When individuals struggling with an addiction are able to get on the same team, the most amazing thing happens: They are able to start fighting against the disease itself. And just in the same way as a fight against cancer or some other life-threatening ailment, the fight against addiction merits the professional attention of a trained mental health professional.
Undoubtedly, it is a very scary proposition to admit that you can’t beat the addiction on your own and to reach out for help. This level of vulnerability takes courage, humility, and unbelievable strength.
But the fact of the matter is that in serious cases of addiction, the development of a positive, long-term relationship with a mental health professional is one of the most beneficial things that an individual and their loved ones can do. Very few other things can turn the tide in the battle against an addiction like enlisting the support of a trained professional.
The reason for this is that while the metaphor of addiction as cancer may be useful, addiction is more than just a physical ailment. It’s not like a tumor or growth that can simply be excised from the body.
Rather addiction is a disease that is deeply embedded in the brain tissue itself, and addressing addiction is tantamount to addressing the whole person. In serious cases, without addressing the underlying issues that caused the addiction in the first place, the attainment of a fulfilling life free from the clutches of addiction is impossible.
This is where external organizations and other means of social support play a vital role. Even when an individual struggling with addiction has aligned themselves with their loved ones against the disease and enlisted the support of a trained mental health professional, the war they are about to embark on together is one that doesn’t end.

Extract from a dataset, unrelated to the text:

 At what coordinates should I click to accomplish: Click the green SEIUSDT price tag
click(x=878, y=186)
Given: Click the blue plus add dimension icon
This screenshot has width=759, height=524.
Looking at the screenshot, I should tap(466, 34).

Addiction is a chronic disease, and one that will track with you throughout the entire arc of your life.
This is where the development of a specialized treatment plan comes into play: Mental health professionals are able to create individual plans that don’t just identify and treat the problem, but also set up systems of support and long-term care that can keep the addiction at bay throughout the lifespan.

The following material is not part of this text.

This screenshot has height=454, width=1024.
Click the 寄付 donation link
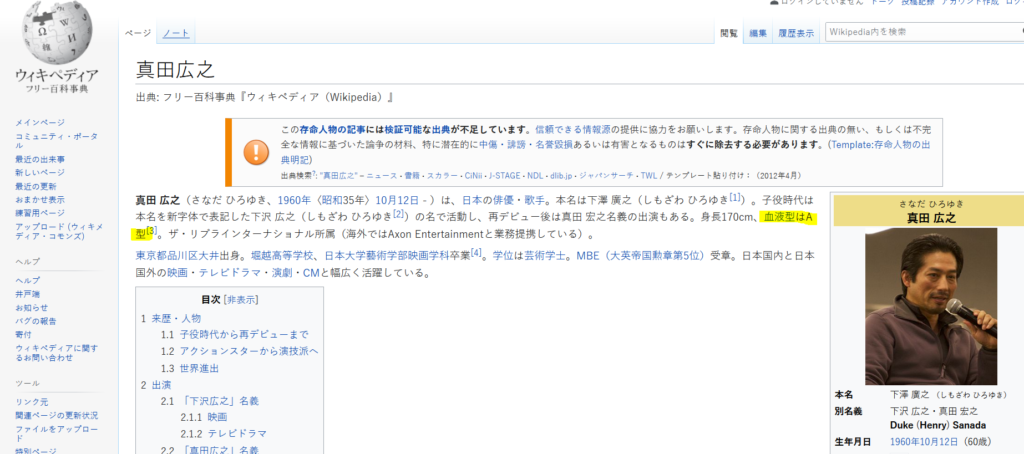pyautogui.click(x=23, y=334)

With continuing assessments, family interviews, watchful waiting, and cooperation from the struggling individual him- or herself, the goal of social support groups is to build systems around the individual that enable them to live a fulfilling life.
Because addiction is a chronic, lifelong disease: The goal of individualized support plans is to prevent relapse for as long as possible, but also to reduce the severity of relapse and to try and make sure that the individual is able to maximize their overall life functioning, even while managing their disease.

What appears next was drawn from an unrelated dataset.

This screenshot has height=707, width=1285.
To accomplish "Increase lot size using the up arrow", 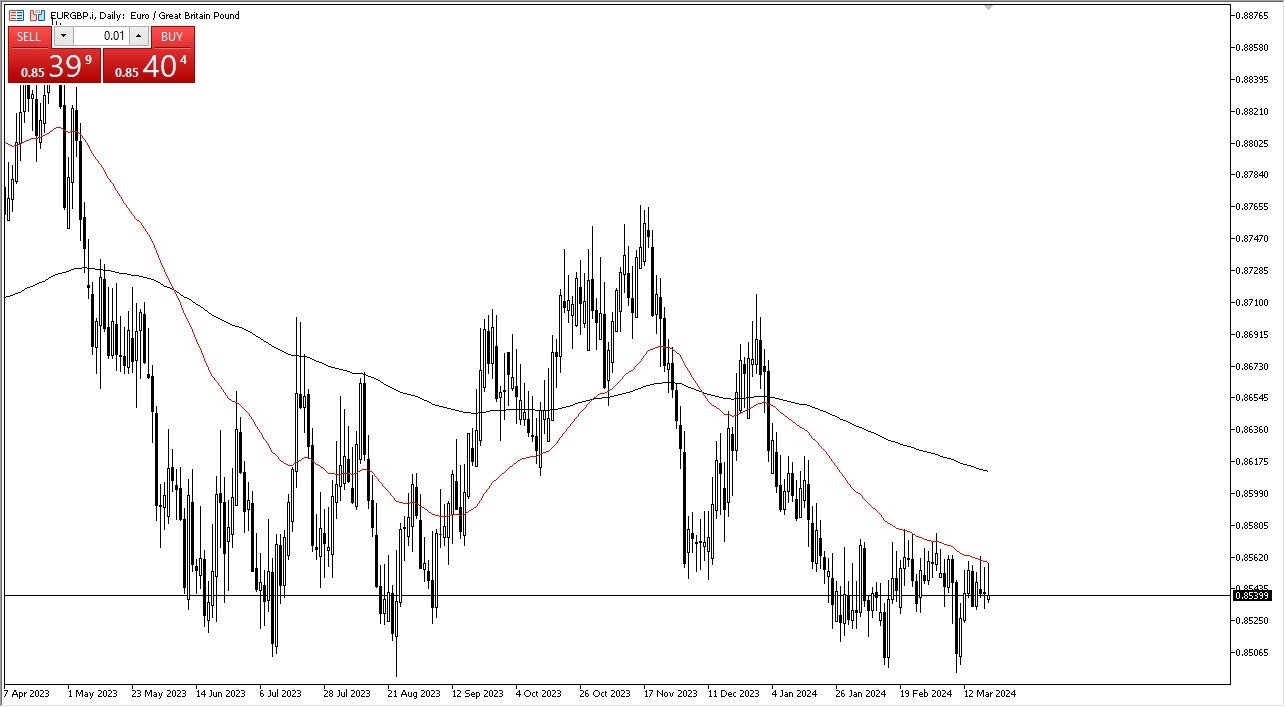I will pos(138,35).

In conclusion, wholeness and healing are possible for individuals struggling with addiction. It’s undoubtedly true that an individual engaged in the lifelong struggle against addiction has the ability to live a rich, full, fulfilling life. But it is a war; and it takes the efforts of all people.
And the first step in this struggle against addiction is to increase understanding, which was our aim in this three-part series. In Part 1, we discussed what addiction is, and what it isn’t. In Part 2, we discussed the etiology of addiction, and the brain mechanisms involved. And in Part 3, we discussed what can be done about addiction, on the personal, professional, and social levels.
So the next time you think about using the word “addiction,” make sure not to use it lightly!
Scott, C. K., Dennis, M. L., Laudet, A., Funk, R. R., & Simeone, R. S. (2011). Surviving drug addiction: The effect of treatment and abstinence on mortality. American Journal of Public Health, 101(4), 737-744.
Sullivan, E., & Fleming, M. (1997). A guide to substance abuse services for primary care clinicians: Treatment Improvement Protocol (TIP) Series 24. Center for Substance Abuse Treatment, Rockville (MD): DHHS Publication, (1997).